[DOCUMENT SEGMENT]
+-------+
The other final proposals, first revealed to the public in early March, were: Harriet’s Bridge by Abigail DeVille, Keep Going by Dread Scott, Freedom Train by Jules Arthur, and Harriet Tubman on the Road to Freedom by Vinnie Bagwell.

“Nearly one year after our nation’s racial reckoning and just in time for this year’s celebration of Juneteenth, we are proud to announce the design selected for our new Harriet Tubman monument,” Newark Mayor Ras J. Baraka said in an announcement revealing the winning proposal.

“It is only fitting that we memorialize Tubman’s heroic efforts leading enslaved Africans to freedom via the Underground Railroad at this time of year when we celebrate the emancipation of enslaved people in the United States,” said Baraka. “ Ms. John’s work of public art will be a symbol of hope and optimism for generations to come, not only for our Newark community, but also for the entire country.”

In October 2020, the City of Newark announced that it will install a new monument honoring Harriet Tubman and Newark’s role in the Underground Railroad in downtown Washington Park, to replace the statue of Christopher Columbus that was removed last summer.

The city will also rename Washington Park to Tubman Square in 2022 when the new monument will be installed. The heroic abolitionist made Newark an important stop on the Underground Railroad as she personally led enslaved African-Americans out of the South to freedom.

Five critically acclaimed artists: Abigail DeVille, Dread Scott, Jules Arthur, Nina Cooke John, and Vinnie Bagwell, were chosen by a jury to submit their designs. The design submitted by Montclair architect and artist Nina Cooke John (bottom left) was selected.

City officials said the monument will offer visitors a “multi-sensory experience,” with a large profile of Tubman and text throughout the area to highlight dates in her life and names of safe houses in New Jersey.
+-------+
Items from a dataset
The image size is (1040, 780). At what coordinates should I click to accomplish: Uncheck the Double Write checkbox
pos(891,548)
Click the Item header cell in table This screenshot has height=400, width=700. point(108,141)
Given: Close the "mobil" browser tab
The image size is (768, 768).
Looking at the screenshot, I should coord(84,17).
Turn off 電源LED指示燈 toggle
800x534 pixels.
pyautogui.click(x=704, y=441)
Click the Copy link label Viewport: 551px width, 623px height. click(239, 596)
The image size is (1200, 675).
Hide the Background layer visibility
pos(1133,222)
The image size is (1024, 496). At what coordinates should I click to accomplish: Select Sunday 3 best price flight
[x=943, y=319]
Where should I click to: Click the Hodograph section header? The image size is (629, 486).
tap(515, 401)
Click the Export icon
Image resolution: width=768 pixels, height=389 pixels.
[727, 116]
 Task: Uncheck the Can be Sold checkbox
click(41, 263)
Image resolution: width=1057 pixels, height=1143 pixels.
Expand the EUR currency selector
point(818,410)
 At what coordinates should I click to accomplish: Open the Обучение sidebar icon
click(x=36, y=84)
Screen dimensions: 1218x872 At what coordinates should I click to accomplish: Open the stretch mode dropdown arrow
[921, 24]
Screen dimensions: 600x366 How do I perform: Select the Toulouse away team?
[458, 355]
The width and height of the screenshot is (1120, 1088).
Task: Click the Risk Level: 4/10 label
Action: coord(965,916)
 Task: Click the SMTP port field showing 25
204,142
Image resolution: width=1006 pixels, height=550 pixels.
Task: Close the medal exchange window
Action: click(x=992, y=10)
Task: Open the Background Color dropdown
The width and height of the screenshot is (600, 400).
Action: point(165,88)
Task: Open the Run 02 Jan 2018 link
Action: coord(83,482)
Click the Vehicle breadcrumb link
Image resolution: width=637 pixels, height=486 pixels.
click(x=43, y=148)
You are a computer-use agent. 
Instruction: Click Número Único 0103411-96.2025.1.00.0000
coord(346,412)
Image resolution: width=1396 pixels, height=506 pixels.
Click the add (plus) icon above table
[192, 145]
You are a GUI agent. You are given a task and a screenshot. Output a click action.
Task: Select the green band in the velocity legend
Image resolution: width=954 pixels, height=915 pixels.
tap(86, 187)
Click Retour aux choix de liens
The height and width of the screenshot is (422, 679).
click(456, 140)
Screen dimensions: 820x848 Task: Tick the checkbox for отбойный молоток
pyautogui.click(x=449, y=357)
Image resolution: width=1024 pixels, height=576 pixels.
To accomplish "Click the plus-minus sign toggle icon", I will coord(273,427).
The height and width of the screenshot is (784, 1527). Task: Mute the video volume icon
+-------+
[TASK INSTRUCTIONS] Please reproduce the full passage on Newark's Harriet Tubman monument above, word for word.

[OUTPUT FOR THIS TASK]
The other final proposals, first revealed to the public in early March, were: Harriet’s Bridge by Abigail DeVille, Keep Going by Dread Scott, Freedom Train by Jules Arthur, and Harriet Tubman on the Road to Freedom by Vinnie Bagwell.

“Nearly one year after our nation’s racial reckoning and just in time for this year’s celebration of Juneteenth, we are proud to announce the design selected for our new Harriet Tubman monument,” Newark Mayor Ras J. Baraka said in an announcement revealing the winning proposal.

“It is only fitting that we memorialize Tubman’s heroic efforts leading enslaved Africans to freedom via the Underground Railroad at this time of year when we celebrate the emancipation of enslaved people in the United States,” said Baraka. “ Ms. John’s work of public art will be a symbol of hope and optimism for generations to come, not only for our Newark community, but also for the entire country.”

In October 2020, the City of Newark announced that it will install a new monument honoring Harriet Tubman and Newark’s role in the Underground Railroad in downtown Washington Park, to replace the statue of Christopher Columbus that was removed last summer.

The city will also rename Washington Park to Tubman Square in 2022 when the new monument will be installed. The heroic abolitionist made Newark an important stop on the Underground Railroad as she personally led enslaved African-Americans out of the South to freedom.

Five critically acclaimed artists: Abigail DeVille, Dread Scott, Jules Arthur, Nina Cooke John, and Vinnie Bagwell, were chosen by a jury to submit their designs. The design submitted by Montclair architect and artist Nina Cooke John (bottom left) was selected.

City officials said the monument will offer visitors a “multi-sensory experience,” with a large profile of Tubman and text throughout the area to highlight dates in her life and names of safe houses in New Jersey.